The $500,000 fellowships were announced Tuesday by the Chicago-based John D. and Catherine T. MacArthur Foundation.
While recipients can spend the money however they like, the foundation said the selections were made as much for what the scientists, artists and others might achieve as much as for what they've already done.
"We're looking for ways to have an impact with the grants," said Bob Gallucci, the foundation's president. "This is not just an award for past accomplishment (but) for the potential to do more creative things in the future."
As in previous years, a wide variety of fields are represented on the list of recipients, including both arts and sciences. There is a novelist and an applied physicist, a photojournalist and a molecular biologist, a painter and a biochemist, physicians and a short story writer, a bridge engineer and poet.
They are also people who are as close or closer to the beginning of their careers than they are to the end. Of the 24 recipients, nine are still in their 30s, with a total of 16 of them not yet 50 years old.
One after another, they say they the money will help them continue what has become their life's work.
Like Jerry Mitchell.
A reporter with The Clarion-Ledger in Jackson, Miss., Mitchell, 50, has spent two decades investigating Civil Rights-era slayings, reminding readers that among them were graying old men who had gotten away with murder.
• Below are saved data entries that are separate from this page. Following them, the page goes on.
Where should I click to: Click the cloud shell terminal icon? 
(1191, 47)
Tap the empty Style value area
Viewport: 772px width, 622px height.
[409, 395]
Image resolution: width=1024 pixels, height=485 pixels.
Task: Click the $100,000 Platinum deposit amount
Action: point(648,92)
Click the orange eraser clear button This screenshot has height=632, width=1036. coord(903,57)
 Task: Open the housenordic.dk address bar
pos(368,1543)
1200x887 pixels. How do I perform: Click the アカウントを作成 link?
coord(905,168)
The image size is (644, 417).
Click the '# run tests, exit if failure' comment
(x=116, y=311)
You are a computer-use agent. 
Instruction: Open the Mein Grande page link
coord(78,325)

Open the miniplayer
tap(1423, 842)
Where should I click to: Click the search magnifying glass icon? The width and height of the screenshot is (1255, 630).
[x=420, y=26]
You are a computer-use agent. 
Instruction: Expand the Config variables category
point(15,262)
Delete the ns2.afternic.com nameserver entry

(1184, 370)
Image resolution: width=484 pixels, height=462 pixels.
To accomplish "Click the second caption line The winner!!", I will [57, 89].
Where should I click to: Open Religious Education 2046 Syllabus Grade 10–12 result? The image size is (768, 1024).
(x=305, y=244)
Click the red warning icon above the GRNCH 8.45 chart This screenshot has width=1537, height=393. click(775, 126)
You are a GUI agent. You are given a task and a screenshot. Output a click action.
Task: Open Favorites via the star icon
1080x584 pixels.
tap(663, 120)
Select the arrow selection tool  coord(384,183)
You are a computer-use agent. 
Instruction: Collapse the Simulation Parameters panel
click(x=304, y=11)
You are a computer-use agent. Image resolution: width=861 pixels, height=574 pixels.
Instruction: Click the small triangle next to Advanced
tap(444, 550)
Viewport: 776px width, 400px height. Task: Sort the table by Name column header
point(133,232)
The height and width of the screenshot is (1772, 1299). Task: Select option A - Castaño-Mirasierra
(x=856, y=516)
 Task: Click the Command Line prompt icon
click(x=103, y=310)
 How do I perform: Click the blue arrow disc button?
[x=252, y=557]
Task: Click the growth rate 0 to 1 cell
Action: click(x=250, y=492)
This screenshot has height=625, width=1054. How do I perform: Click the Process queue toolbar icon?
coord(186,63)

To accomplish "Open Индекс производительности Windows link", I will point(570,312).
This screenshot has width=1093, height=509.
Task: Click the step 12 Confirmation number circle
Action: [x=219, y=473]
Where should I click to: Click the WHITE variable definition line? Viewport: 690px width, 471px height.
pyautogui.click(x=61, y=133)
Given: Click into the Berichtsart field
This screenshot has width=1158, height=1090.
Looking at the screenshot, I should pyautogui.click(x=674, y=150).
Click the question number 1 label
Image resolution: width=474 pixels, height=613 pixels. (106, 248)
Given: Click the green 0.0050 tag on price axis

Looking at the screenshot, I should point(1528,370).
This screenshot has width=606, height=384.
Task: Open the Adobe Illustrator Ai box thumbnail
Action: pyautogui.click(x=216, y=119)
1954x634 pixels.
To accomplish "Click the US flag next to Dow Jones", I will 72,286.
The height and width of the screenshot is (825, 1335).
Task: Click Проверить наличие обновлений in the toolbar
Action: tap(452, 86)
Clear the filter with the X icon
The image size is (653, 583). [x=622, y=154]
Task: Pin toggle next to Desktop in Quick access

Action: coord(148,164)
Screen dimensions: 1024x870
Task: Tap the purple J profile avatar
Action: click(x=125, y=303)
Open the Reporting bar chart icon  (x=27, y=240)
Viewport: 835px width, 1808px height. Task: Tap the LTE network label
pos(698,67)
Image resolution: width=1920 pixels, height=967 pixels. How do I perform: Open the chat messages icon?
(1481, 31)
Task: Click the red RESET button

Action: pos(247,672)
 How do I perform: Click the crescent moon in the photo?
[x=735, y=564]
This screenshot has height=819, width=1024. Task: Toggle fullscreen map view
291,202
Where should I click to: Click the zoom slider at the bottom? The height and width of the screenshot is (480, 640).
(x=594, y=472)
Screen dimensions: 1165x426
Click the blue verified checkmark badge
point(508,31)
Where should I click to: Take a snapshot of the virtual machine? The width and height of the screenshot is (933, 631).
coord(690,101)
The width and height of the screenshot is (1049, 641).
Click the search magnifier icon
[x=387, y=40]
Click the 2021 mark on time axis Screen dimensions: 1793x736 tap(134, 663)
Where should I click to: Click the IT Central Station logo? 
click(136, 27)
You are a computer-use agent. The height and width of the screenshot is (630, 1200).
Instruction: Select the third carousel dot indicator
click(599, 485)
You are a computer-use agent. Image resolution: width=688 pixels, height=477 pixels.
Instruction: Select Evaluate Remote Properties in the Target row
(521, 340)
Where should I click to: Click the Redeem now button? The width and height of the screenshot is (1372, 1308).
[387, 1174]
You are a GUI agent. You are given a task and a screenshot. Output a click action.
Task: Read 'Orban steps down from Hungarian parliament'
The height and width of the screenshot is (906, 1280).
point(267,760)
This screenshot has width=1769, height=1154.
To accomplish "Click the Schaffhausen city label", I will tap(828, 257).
It was Mitchell whose reporting on the 1963 murder of NAACP leader Medgar Evers that was instrumental in a new trial and conviction in 1994 for Byron de la Beckwith.
Today, Mitchell, who has continued his investigations, said the money will allow him to take a leave of absence from the paper to focus on the 1964 slayings of three civil rights workers -- the so-called "Mississippi Burning" case -- and the four surviving suspects.
"People are dying," said Mitchell, pointing to a fifth suspect in the 1964 slayings died a few months ago. "The window is shutting pretty quickly."
Elyn Saks, 53, said the money will allow her to continue educating people about the lives of those with severe mental illness, the kind of thing she did with a book about her own struggles with schizophrenia.
"I want to make a difference in how people see schizophrenia," said Saks, a professor at the University of Southern California's law school, whose memoir, "The Center Cannot Hold: My Journey Through Madness," came out in 2007.
To that end, she said she is working on a book about "high functioning people with schizophrenia" such as herself.
"I hope my book and other books like it give people more understanding and more sympathy and more empathy."
Rebecca Onie, who co-founded and is CEO of a Boston-based Project HEALTH, said the award might prompt others to use as a template her organization to improve the health of low-income families.
"This is validation of our model and creates for us an opportunity to educate..." she said.
For Timothy Barrett, the award will make it easier for him to keep alive the craft of papermaking.
The founding director of the papermaking facilities at the University of Iowa Center for the Book, Barrett, 59, said the grant means more research into how paper was made centuries ago, further unlocking the secrets of the process.
"It's hard to get research funds because I'm not in a traditional field," he said.
Besides that, he said, the grant will help him pay tribute to those craftsmen who, for a variety of reasons, never wrote down how they made paper.
"I'm really eager to see that they not be forgotten," he said.